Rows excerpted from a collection
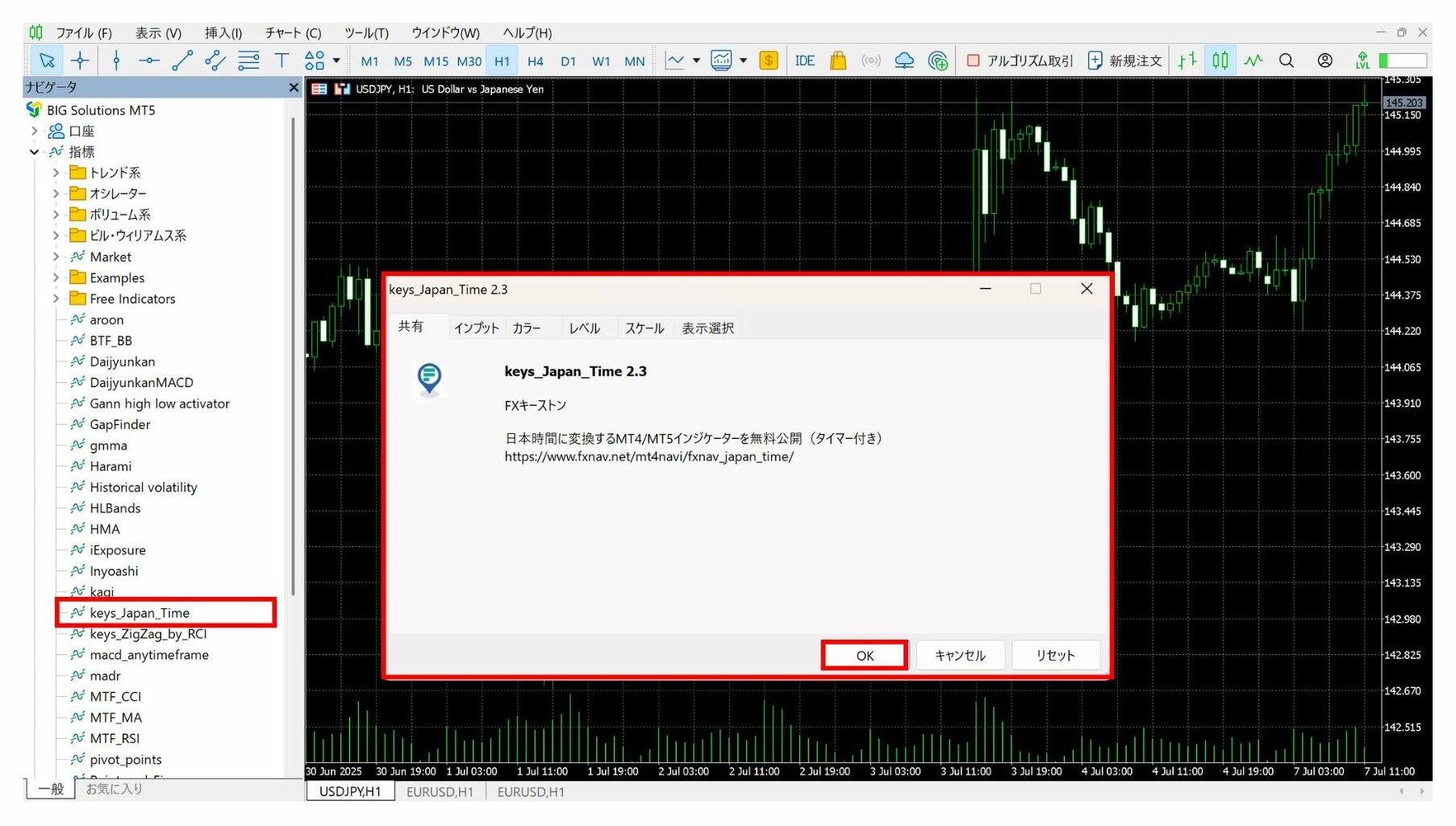Activate the trendline drawing tool

[x=181, y=60]
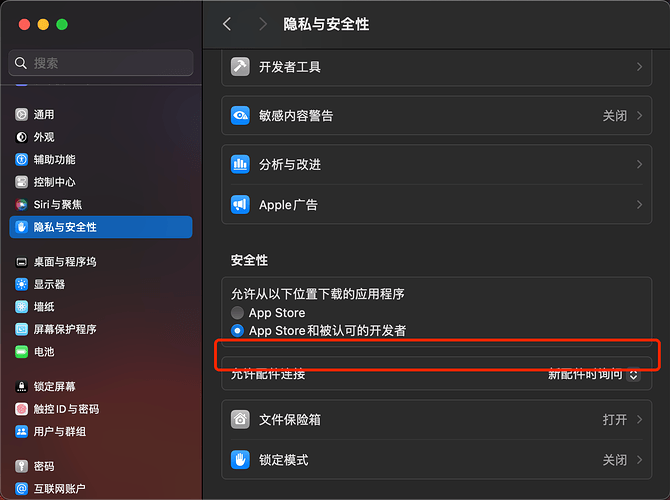
Task: Click the Sensitive Content Warning eye icon
Action: 240,116
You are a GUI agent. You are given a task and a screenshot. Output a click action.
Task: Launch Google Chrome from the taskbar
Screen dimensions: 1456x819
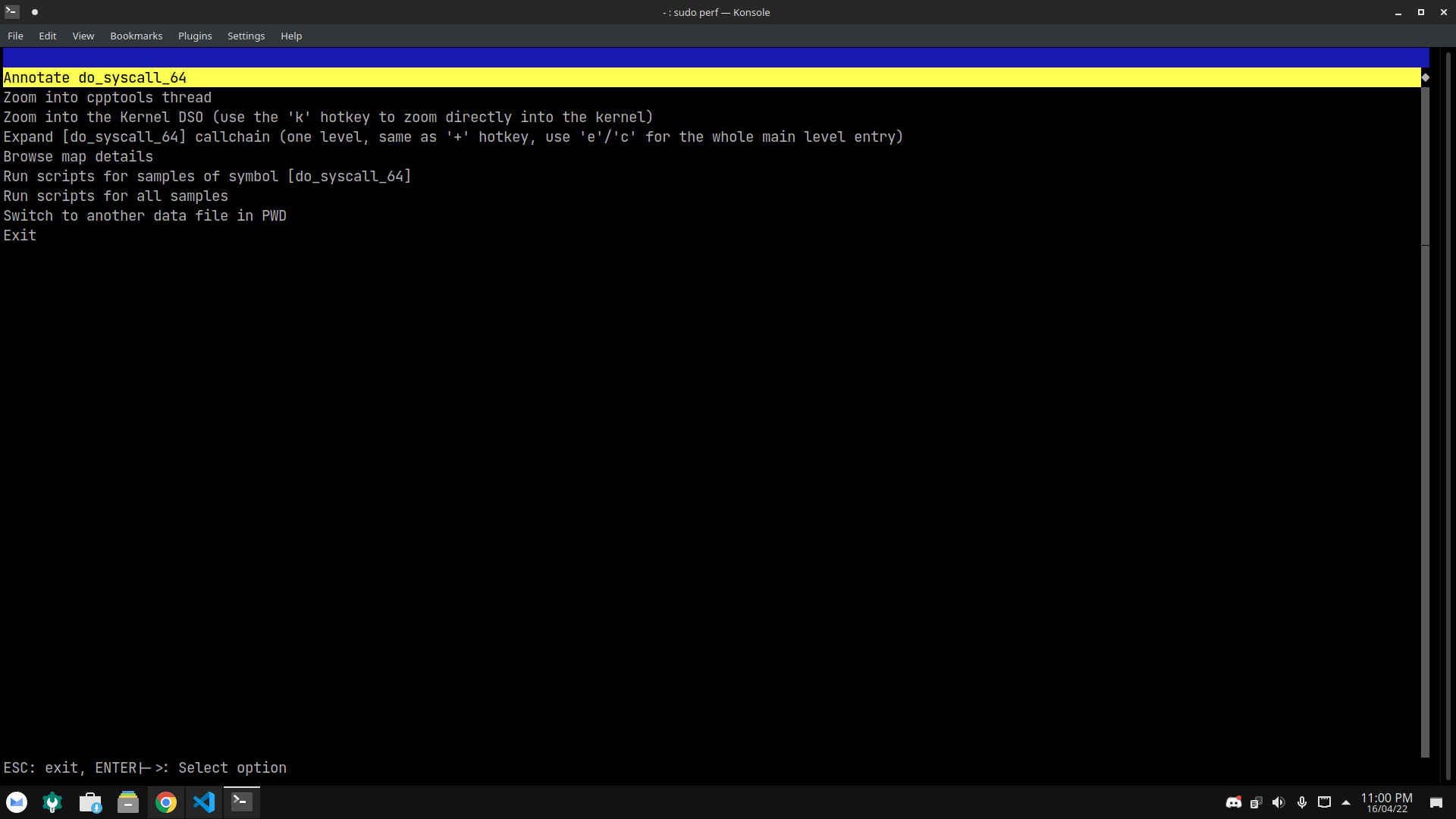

GIVEN PROBLEM ▸
Swap "screenshot" for "screen image" throughout all of the rows above and give them again with everything else unchanged, leaving the pictures out.

COMPLETE ANSWER ▸
Activate the trendline drawing tool

[x=181, y=60]
Task: Click the Sensitive Content Warning eye icon
Action: 240,116
You are a GUI agent. You are given a task and a screen image. Output a click action.
Task: Launch Google Chrome from the taskbar
Screen dimensions: 1456x819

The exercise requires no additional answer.